Kelly was a gifted hoofer; Reynolds was primarily a singer, though she certainly kept up with Kelly. Those days of the triple-threat singer-dancer-actor in the movies seem largely behind us, though Amy Adams and Hugh Jackman come to mind as the closest we have. “Dirty Dancing” was another believable danced love story in which only one of the leads, Patrick Swayze, was trained and had taken dance lessons since childhood, while Jennifer Grey, the ingénue, had to learn on the job.
Moore does right by her “La La Land” stars, giving them passages that are just challenging enough to entertain and draw us into the routines, without making them so hard we see the flaws. Yes, Stone and Gosling are a little rough stylistically; their arms and upper bodies flaccid, the spacing between them too open, their turns wobbly. But that humanizes them. They’re actually quite charming because of it.
Audiences of 60 years ago would have expected their dancing stars to partner better and do steps and moves that the average person couldn’t do. We now live in a world where we’re more likely to envision ourselves in their position. It seems like anyone can be a star, and “America’s Got Talent,” after all. Perhaps we want to believe we could jump up and do those steps too.

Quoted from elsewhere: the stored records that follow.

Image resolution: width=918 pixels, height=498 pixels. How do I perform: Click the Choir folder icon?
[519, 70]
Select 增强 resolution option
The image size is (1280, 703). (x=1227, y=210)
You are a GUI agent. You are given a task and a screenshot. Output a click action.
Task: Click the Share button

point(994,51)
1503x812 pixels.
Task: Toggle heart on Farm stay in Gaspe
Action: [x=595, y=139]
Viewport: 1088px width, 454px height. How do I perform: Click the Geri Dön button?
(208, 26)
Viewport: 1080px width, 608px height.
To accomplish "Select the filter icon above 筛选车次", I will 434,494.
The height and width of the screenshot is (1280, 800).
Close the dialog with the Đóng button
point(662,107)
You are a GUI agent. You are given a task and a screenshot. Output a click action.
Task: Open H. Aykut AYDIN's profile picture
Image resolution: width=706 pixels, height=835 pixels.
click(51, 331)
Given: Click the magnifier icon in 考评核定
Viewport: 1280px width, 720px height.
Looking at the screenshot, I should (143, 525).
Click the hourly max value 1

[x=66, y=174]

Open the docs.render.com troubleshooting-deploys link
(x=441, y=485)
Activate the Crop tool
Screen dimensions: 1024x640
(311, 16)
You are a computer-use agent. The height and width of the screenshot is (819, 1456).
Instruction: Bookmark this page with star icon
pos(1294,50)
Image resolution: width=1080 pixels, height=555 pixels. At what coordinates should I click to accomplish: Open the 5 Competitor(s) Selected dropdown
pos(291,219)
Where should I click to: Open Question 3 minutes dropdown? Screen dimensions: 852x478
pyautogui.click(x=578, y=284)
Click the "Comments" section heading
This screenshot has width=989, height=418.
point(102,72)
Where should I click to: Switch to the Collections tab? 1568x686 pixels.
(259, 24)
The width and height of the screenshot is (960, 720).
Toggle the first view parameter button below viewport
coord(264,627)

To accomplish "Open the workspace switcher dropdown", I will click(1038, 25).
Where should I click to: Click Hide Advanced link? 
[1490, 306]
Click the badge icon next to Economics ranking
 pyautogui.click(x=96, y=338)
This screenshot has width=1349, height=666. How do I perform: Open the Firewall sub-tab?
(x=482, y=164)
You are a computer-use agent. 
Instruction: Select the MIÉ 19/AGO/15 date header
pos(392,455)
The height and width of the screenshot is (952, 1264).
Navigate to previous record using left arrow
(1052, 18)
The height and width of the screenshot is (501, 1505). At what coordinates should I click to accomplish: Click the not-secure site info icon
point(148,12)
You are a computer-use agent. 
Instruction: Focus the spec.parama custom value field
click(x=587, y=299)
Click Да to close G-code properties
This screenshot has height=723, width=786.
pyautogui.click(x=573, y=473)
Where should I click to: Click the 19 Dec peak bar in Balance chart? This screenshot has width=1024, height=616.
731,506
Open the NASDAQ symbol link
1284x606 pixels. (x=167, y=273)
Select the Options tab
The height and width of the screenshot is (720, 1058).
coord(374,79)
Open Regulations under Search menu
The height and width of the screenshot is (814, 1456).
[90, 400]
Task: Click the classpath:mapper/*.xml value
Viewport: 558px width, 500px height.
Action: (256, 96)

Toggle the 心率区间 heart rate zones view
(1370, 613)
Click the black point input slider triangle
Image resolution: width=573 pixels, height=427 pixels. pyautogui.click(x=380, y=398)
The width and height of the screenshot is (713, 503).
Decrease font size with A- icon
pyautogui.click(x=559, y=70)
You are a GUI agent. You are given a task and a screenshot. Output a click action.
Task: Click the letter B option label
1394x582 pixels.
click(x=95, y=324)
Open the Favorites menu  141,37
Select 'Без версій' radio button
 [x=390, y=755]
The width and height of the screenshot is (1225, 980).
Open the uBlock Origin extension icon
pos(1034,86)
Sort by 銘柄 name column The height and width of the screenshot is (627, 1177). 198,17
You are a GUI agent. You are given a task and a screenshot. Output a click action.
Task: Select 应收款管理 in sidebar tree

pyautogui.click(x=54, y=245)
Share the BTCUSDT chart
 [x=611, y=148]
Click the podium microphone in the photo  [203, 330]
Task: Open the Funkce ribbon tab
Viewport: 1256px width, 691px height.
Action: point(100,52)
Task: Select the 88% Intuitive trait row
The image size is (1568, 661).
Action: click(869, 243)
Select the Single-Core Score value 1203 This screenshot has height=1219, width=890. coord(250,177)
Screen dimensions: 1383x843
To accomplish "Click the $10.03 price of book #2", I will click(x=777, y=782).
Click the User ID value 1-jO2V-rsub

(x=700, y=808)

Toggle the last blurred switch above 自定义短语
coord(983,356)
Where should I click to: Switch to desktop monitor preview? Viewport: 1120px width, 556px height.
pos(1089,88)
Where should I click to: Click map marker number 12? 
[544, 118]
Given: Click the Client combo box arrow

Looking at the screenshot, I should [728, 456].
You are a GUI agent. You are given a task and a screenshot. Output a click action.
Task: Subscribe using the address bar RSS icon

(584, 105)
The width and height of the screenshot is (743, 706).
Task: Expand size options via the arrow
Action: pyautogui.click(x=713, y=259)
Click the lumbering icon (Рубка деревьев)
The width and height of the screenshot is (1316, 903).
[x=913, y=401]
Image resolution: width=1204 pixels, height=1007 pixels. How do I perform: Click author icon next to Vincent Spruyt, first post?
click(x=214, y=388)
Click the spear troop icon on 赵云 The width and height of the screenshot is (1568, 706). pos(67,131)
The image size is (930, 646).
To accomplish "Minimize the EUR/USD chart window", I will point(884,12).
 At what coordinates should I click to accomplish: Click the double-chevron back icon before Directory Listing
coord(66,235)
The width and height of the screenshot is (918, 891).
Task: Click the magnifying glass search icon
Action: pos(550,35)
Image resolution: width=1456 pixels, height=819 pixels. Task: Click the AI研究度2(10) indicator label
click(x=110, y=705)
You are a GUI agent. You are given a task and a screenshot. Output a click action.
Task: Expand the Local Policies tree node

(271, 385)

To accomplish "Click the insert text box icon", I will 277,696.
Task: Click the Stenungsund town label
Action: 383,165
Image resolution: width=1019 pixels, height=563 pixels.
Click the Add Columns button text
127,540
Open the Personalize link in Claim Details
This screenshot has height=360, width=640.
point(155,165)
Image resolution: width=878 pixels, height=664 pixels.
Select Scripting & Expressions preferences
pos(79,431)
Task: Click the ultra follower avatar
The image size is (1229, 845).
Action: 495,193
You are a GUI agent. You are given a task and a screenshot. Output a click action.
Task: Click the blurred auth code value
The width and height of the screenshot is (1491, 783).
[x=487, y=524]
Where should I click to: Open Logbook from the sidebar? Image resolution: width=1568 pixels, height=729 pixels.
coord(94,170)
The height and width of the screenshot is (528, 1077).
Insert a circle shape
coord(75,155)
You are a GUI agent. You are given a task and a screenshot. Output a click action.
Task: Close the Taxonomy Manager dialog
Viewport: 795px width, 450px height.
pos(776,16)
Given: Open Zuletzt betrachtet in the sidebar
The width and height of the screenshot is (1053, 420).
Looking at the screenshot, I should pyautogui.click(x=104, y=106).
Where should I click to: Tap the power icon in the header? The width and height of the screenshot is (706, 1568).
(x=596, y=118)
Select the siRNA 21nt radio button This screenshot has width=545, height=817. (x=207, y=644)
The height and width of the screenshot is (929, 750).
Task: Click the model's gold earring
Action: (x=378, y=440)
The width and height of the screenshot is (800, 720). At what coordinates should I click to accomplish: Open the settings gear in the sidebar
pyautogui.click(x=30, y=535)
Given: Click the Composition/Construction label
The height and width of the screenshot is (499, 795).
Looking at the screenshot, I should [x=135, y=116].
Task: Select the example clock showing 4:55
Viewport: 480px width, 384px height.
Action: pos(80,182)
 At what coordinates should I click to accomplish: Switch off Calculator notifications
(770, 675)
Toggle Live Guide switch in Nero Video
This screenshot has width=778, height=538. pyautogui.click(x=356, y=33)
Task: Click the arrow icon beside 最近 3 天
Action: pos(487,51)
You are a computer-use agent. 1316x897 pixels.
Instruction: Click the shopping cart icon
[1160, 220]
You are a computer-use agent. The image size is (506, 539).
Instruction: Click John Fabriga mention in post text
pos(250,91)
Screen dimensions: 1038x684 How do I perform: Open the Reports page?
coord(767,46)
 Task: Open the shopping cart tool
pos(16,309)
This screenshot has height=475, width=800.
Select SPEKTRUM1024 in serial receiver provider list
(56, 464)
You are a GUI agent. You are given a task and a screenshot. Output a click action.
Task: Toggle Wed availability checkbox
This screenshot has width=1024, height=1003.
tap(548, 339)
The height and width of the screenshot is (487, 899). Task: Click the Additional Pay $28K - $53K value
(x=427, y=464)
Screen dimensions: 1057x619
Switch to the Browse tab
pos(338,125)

The silver-screen dance numbers of yore have shifted to the small screen, where they’ve morphed into vehicles for our competition-obsessed society on shows such as “Dancing With the Stars” and “So You Think You Can Dance.” (Not surprising that Moore has been a primary choreographer for the latter.) Our fascination now is in seeing how it all comes together and watching the travails of the dancers as they prepare. Stone and Gosling didn’t need to be perfect; they just needed to put on a good show, and these actors know how to make that happen. Stone is girly and vulnerable, she grins lopsidedly with delight and swishes her hips in sexy abandon. Gosling’s character wears a tough-guy shell of ironic protection, but even he throws himself into the moves with openhearted electricity.
The important thing is that the dancing have emotional resonance, and that’s an easier threshold for non-professionals to reach. If the choreography is expressive, if the performers at least try hard and have fun, it’ll show. The message is delivered. There’s George Balanchine’s often cited quotation that you “put man and a girl on stage and there is already a story; a man and two girls, there’s already a plot.” “La La Land” has a man and woman waltzing among the stars. There’s a lot of love in that effect.
Director Chazelle has thrown down a gauntlet of sorts, returning not just to a form many consider outdated, but to a way of recording it too. The camera doesn’t hone in on individual body parts with herky-jerky music-video editing (which hides dancers’ flaws, by the way). Rather, he lets the actors’ entire bodies fill the screen, with lingering shots, so we can actually see the dancing. There’s power in that.